(Collected data)
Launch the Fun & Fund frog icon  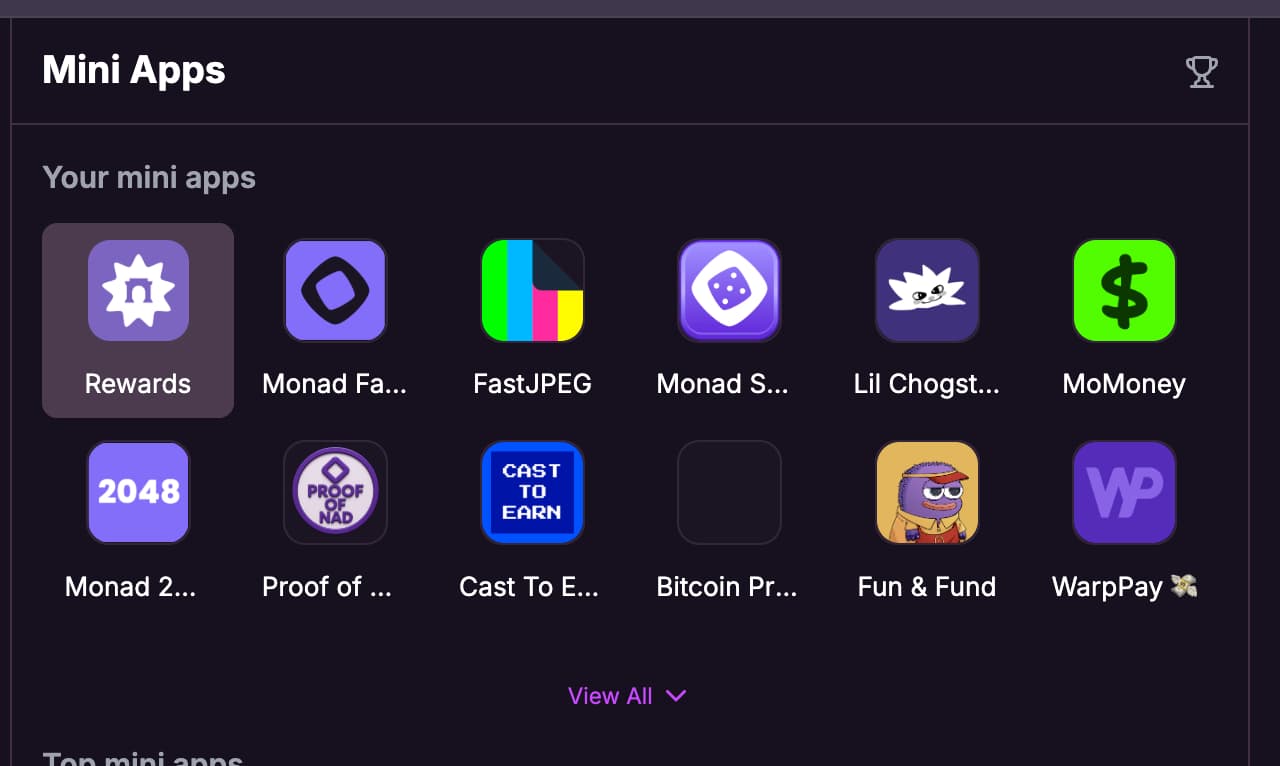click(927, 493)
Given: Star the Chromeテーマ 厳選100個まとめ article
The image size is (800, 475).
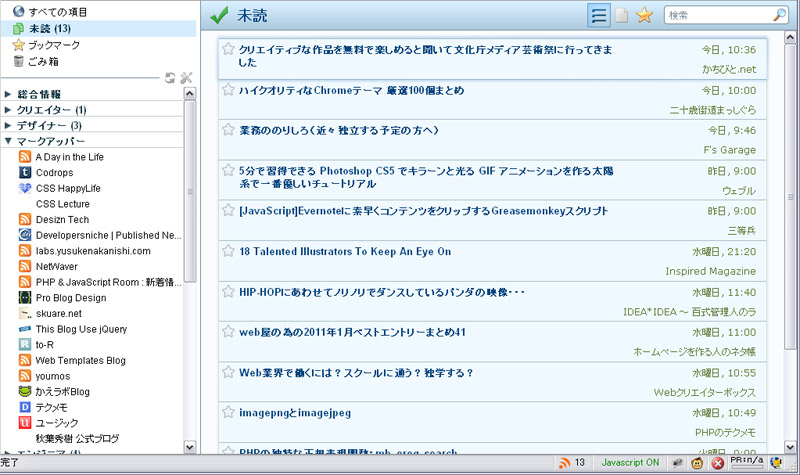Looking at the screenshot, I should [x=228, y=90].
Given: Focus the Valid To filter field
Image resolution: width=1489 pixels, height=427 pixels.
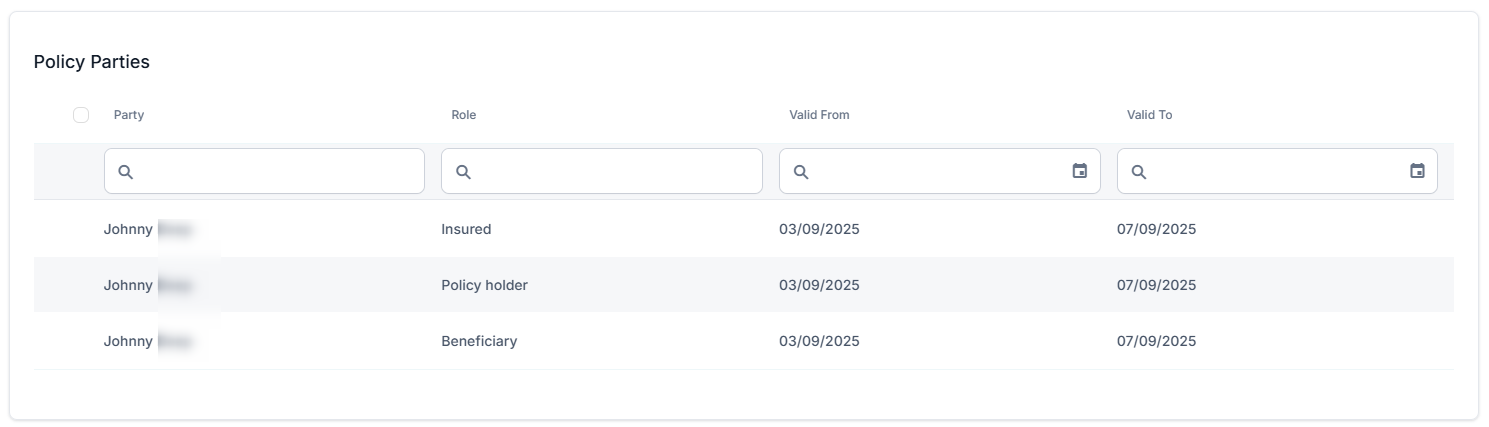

> **The problem**:
Write out again, exactly, each line from the one with "Given: Star the Chromeテーマ 厳選100個まとめ article" to the end of the entries. No pictures go in.

> **Your solution**:
Given: Star the Chromeテーマ 厳選100個まとめ article
The image size is (800, 475).
Looking at the screenshot, I should [x=228, y=90].
Given: Focus the Valid To filter field
Image resolution: width=1489 pixels, height=427 pixels.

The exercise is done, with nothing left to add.